Ирина Одоевцева 6 лет
Ирина Одоевцева 6 лет

Кушать подано!

В Доме поэтов проводился конкурс поэзии – кто из стихотворцев самый мастеровитый, кто мастак вселенского масштаба? А в качестве приза являлись эклеры с заварным кремом. В конечном итоге выиграл Николай Гумилёв, и его эклеры не заставили себя ждать – они прямиком прыгнули в его желудок. Николай Гумилёв ещё тот поглотитель всего съестного.
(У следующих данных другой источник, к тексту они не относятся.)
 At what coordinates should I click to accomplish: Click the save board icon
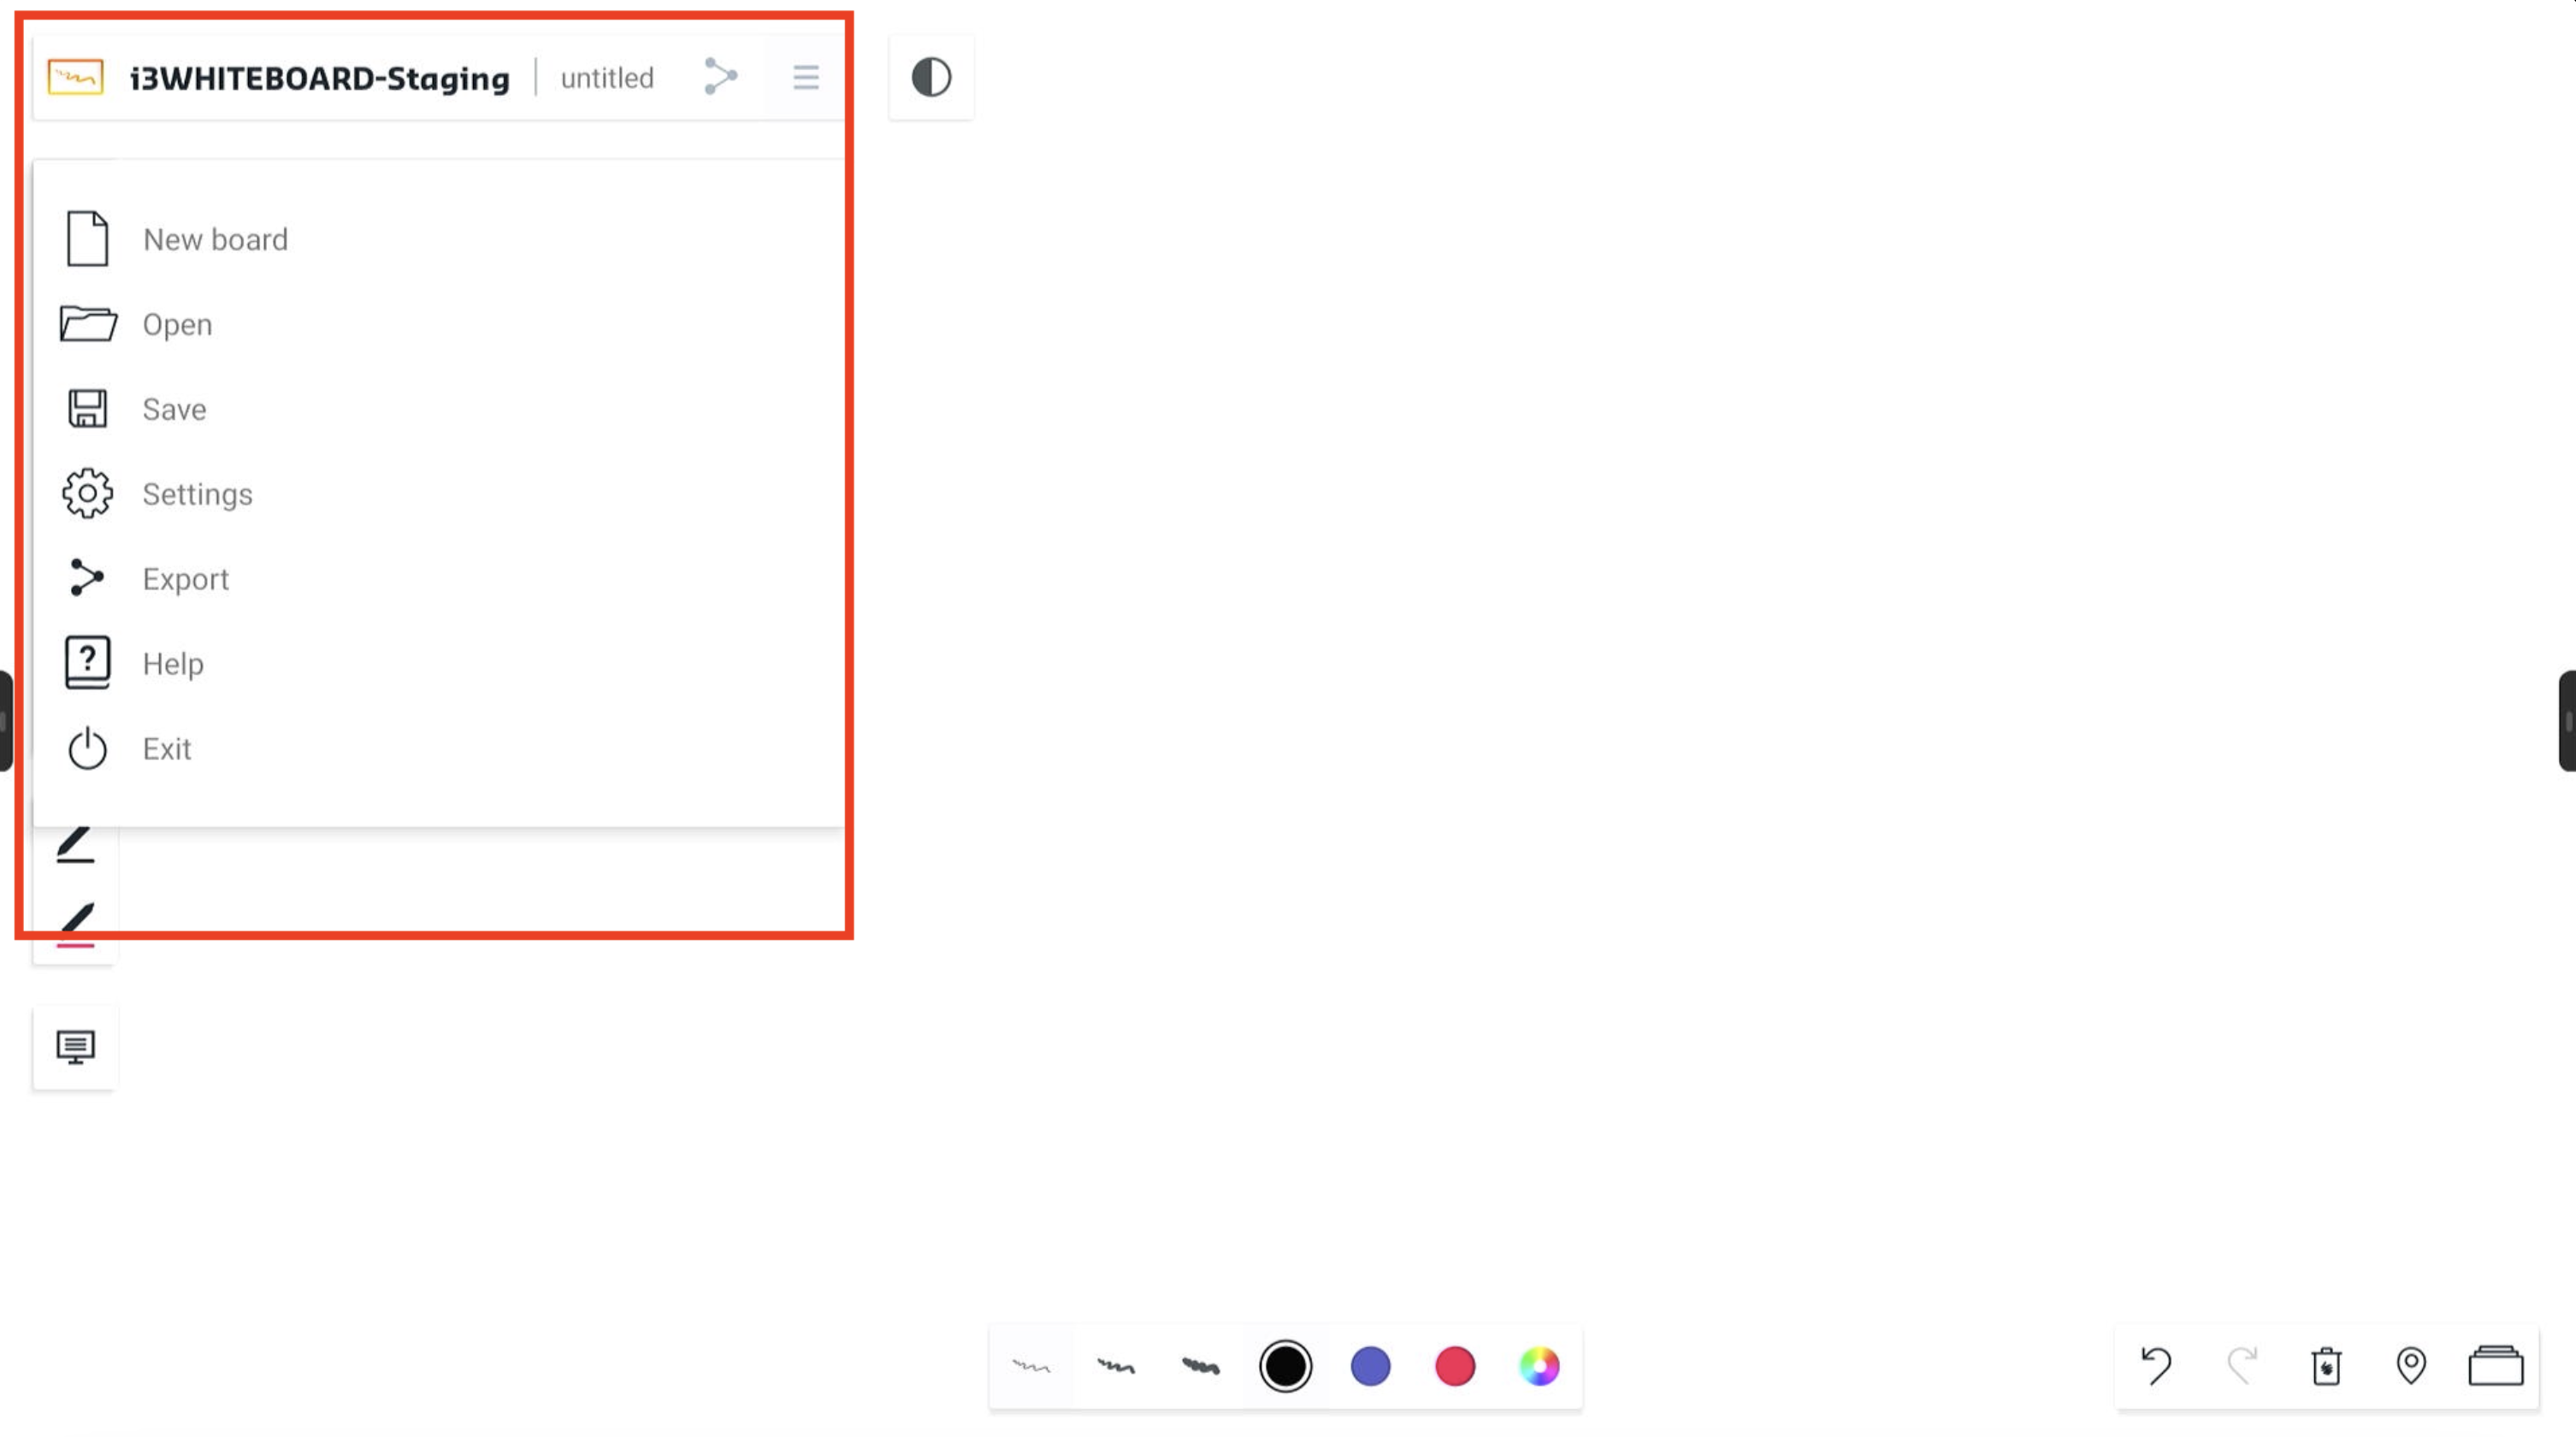[86, 409]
Он мог в присутствии голодного человека во всю хрустеть свиной отбивной в сухарях и разглагольствовать о мироздании поэзии. Во всяком случае, об этом рассказывает Ирина Одоевцева в своей книге «На берегах Невы».

– Вы напрасно отказались. Превкусная котлета! – говорит Гумилёв Одоевцевой, затем обратился к хозяйке столовой Дома поэтов: – Дайте ещё порцию! Эгоистичности в нём хватало, с достатком. Но какой-то выходил нечаянный, детский, по сути, эгоизм. А значит, ему всё прощалось.

У неё сердце так и заколотилось. Неужели он для неё заказал эту порцию! Но нет! Надежда оказалась напрасной. Он аккуратно без спешки съел «ещё порцию», не прерывая начатого с Одоевцевой разговора. Наверное, у Гумилёва плюшенский принцип: «Хороший гость всегда пообедавши».

Осип Мандельштам
Осип Мандельштам

Ещё имеется история с кашей с Осипом Мандельштамом, вызывающая у читателя умиление. И этот эпизод из жизни совершенно противоположен Гумилёву.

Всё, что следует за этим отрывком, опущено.